I have an (1727,1853) size array (image), in which I have identified stars to model a point-spread function. Each index of the array corresponds to an image coordinate, however, the centroid of each star is given by a sub-pixel coordinate. I must do the following
Make a 2D slice of each star. I have done this using numpy's array slicing. However, it slices by index, and I have sub-pixel centroid coordinates, thus any kind of slice I make will place the star off-center.
After I make a 2D slice of each star, I must stack these arrays on top of each other to make a model of the point-spread function. This is simple as long as the sub-pixel centers of each star are aligned.
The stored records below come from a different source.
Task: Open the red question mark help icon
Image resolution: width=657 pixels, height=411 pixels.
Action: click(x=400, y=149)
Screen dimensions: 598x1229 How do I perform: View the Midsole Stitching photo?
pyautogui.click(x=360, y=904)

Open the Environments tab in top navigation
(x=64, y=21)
My question is what is the most efficient (and correct) way of aligning these sub-pixel coordinates and stacking each 2D slice together?
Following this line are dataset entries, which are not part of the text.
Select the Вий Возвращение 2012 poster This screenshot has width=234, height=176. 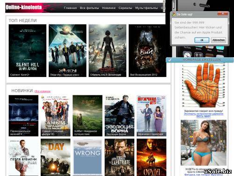tap(147, 51)
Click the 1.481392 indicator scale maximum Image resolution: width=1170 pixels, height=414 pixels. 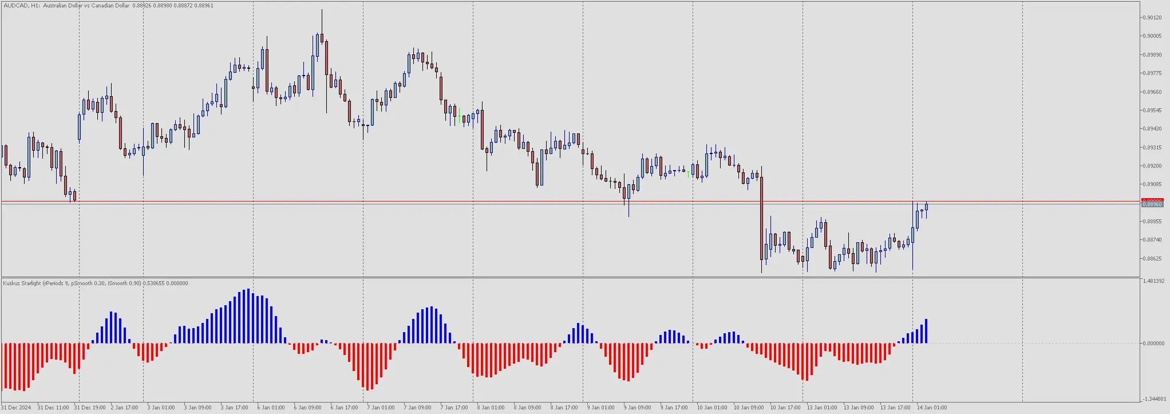coord(1153,281)
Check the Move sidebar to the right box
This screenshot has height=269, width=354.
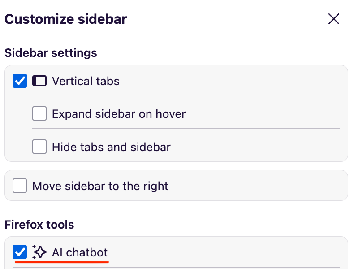click(x=20, y=186)
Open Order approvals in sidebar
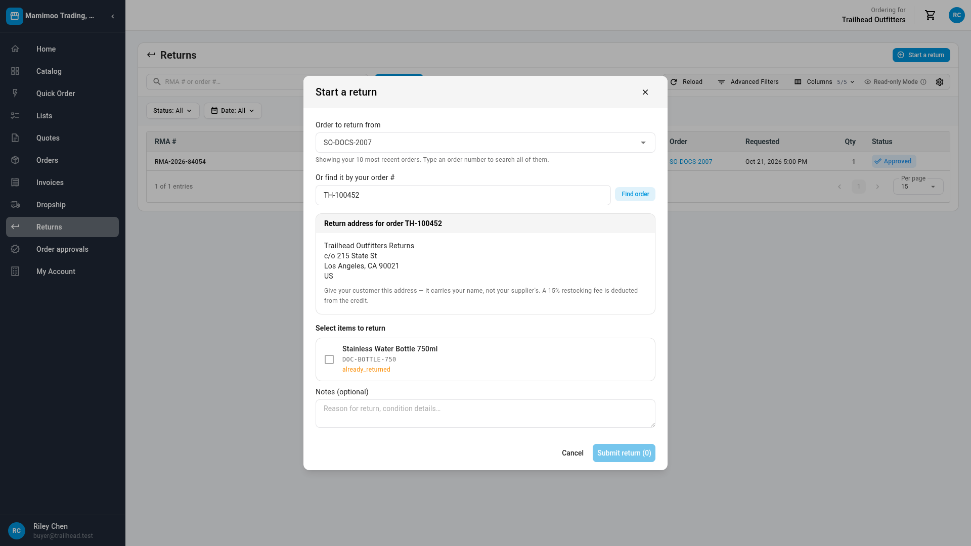Viewport: 971px width, 546px height. click(x=63, y=249)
I hope this was clear. Any help would be much appreciated. Below is a 2D slice of one of the stars (not a very good one), however it is off center because numpy slices by index and the stars have sub-pixel coordinates for their centroids.
You could express the centre coordinates of the pixels in each 'slice' relative to the centroid of the star, then compute a weighted 2D histogram.
First, some example data:
import numpy as np
from matplotlib import pyplot as plt
# pixel coordinates (integer)
x, y = np.mgrid[:100, :100]
# centroids (float)
cx, cy = np.random.rand(2, 9) * 100
# a Gaussian kernel to represent the PSF
def gausskern(x, y, cx, cy, sigma):
return np.exp(-((x - cx) ** 2 + (y - cy) ** 2) / (2 * sigma ** 2))
# (nstars, ny, nx)
stars = gausskern(x[None, ...], y[None, ...],
cx[:, None, None], cy[:, None, None], 10)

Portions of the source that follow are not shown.